I then use the controller instance in components' controllers for shared properties, methods etc.

CODE (VF and APEX)

Container.vfp

<apex:page controller="ContainerController" sidebar="false" showHeader="false">
    <apex:form>
        <apex:outputPanel layout="block">
            <apex:commandButton value="Switch" action="{! switch }"/>
        </apex:outputPanel>

        <c:elementOne mainController="{! instance }" rendered="{! showOne }"/>
        <c:elementTwo mainController="{! instance }" rendered="{! showTwo }"/>
    </apex:form>
</apex:page>

ContainerController.apxc

public class ContainerController
{
    public Boolean showOne { get; set; }
    public Boolean showTwo { get; set; }
    public String[] mock { get; set; }

    public ContainerController()
    {
        showOne = true;
        showTwo = false;
        mock = new List<String>();
        for (Integer i=0; i<1000; i++)
            mock.add('foo-bar'+i);
    }

    public ContainerController getInstance() { return this; }    

    public void switch()
    {
        showOne = !showOne;
        showTwo = !showTwo;
    }
}

ElementOne.vfc

<apex:component controller="ElementOneController" allowDML="true">
    <apex:attribute name="mainController" type="ContainerController" assignTo="{! controller }" required="true" 
                    description="This is the instance of the main controller." />

    <apex:sectionHeader title="Element One" />
</apex:component>

ElementOneController.apxc

public class ElementOneController
{
    public ContainerController controller { get; set; }

    public ElementOneController(){}
}

ElementTwo.vfc

<apex:component controller="ElementTwoController" allowDML="true">
    <apex:attribute name="mainController" type="ContainerController" assignTo="{! controller }" required="true" 
                    description="This is the instance of the main controller." />

    <apex:sectionHeader title="Element Two" />
</apex:component>

ElementTwoController.apxc

public class ElementTwoController
{
    public ContainerController controller { get; set; }

    public ElementTwoController(){}
}

QUESTION

I enabled the Development Mode for my user and opened the /apex/Container page. When I checked the view state I was surprised to discover that the instance of ContainerController was duplicated.

enter image description here

Then I pressed the Switch button on the page, and the size tripled the original 2.75 KB and become 8.31 KB enter image description here

While the total size is 5.06 KB it seems that the size for the instance of ContainerController was counted once in the total calculation. That's not neat, but at least the total size is correct. That's what I thought...
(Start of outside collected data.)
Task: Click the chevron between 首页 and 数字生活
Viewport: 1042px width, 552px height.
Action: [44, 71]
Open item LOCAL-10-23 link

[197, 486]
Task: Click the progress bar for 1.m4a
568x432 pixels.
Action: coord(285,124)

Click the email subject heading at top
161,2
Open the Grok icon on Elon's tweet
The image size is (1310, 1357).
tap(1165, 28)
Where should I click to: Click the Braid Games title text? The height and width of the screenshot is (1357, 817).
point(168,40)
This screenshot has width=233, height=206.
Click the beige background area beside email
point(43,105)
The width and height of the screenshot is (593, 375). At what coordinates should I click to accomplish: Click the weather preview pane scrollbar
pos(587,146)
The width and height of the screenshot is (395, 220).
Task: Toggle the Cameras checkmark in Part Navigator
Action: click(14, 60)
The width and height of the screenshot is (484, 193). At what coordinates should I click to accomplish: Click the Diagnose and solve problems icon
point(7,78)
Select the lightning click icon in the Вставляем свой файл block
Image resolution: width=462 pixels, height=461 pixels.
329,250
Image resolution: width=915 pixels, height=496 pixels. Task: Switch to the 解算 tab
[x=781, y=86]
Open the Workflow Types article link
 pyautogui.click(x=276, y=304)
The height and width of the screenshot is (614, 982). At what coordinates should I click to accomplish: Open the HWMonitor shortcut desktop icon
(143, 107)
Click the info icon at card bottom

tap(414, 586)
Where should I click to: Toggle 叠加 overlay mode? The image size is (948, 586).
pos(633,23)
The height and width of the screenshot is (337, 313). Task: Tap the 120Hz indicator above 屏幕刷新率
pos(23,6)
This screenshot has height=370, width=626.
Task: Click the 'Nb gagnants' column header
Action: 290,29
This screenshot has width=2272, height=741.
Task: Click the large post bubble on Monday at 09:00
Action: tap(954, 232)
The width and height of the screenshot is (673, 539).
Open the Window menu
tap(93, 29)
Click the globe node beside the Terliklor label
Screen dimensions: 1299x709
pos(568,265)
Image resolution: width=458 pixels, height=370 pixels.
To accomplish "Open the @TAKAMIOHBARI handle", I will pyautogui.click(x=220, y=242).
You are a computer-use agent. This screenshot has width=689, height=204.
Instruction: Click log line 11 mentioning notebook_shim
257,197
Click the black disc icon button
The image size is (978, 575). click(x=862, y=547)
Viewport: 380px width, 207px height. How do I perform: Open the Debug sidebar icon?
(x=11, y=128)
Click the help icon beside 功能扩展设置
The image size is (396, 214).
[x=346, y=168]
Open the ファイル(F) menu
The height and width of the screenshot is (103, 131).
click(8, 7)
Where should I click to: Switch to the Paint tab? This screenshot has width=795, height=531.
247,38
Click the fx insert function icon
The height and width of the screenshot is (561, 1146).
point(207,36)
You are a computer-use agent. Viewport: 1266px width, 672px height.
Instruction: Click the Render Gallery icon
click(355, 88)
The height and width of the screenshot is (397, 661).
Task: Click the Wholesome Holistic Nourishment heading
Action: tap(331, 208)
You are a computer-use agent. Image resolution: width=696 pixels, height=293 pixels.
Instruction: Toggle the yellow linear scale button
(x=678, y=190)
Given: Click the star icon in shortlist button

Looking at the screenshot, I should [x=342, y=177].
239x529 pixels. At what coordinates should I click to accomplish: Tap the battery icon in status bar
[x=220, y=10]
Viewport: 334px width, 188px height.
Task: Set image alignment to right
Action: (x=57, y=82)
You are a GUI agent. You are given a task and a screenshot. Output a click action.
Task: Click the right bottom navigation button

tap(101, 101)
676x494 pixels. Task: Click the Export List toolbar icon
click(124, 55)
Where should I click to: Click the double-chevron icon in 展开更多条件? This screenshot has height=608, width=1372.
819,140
Nay, when I checked my real real project, the view state calculation was "correct" - it duplicated the size of the same instance several times.

enter image description here

In my understanding when an instance of a object is passed as a parameter in Visualforce Component it's passed by reference which means that only one instance of that object exist. So View State should not contain duplicates of that object.

Does anybody know how an object instance used by apex:attribute is reflected in ViewState?

2
  • 1
    an easy test would be to declare an instance variable in the main controller as String stuff = 'a'.repeat(100000); and see if true viewstate blows up as you move from one component to the next
    – cropredy
    Jan 30, 2019 at 18:42
  • @cropredy, thanks for your advice. I played with 'a'.repeat(100000); and posted my findings as an answer.
    – Eduard
    Feb 5, 2019 at 10:48

2 Answers 2

1

There's two things going on here.

String Pools

Like Java, there is a String Pool. What this means is that there's a table in memory that stores each String used, so they occupy the same space. Each string is immutable, meaning that you can't directly manipulate a string, only create new strings. This improves memory/heap usage as as well as view state size. This is directly tied to using references, since strings are always "referenced."

References

References are when we refer to the same object more than once. A reference requires only 4 bytes of heap instead of the full cost of the object. The view state doesn't reflect it this way; thew view state is showing the full size of the object, but that's not how much space is actually being occupied. The top number shown for all components combined is correct.

0

It seems that the true View State is not impacted and object instances seems to "be passed by reference" in it. Below are the results of my experiment. For each test I used the same record. I started each test from the beginning and clicked through the all steps to the end. The screenshots below were taken at the last step.

View State before test:

enter image description here

View State with a single stuff instance variable:

String stuff = 'a'.repeat(1000000);

enter image description here

As you can see the stuff variable takes 1.13 KB in the View State. The instance of the main controller is shared by 3 controllers, so I expected the final size to be 17.9 + (1.13 * 3) + 1.13 = 22.42KB which appeared to be not.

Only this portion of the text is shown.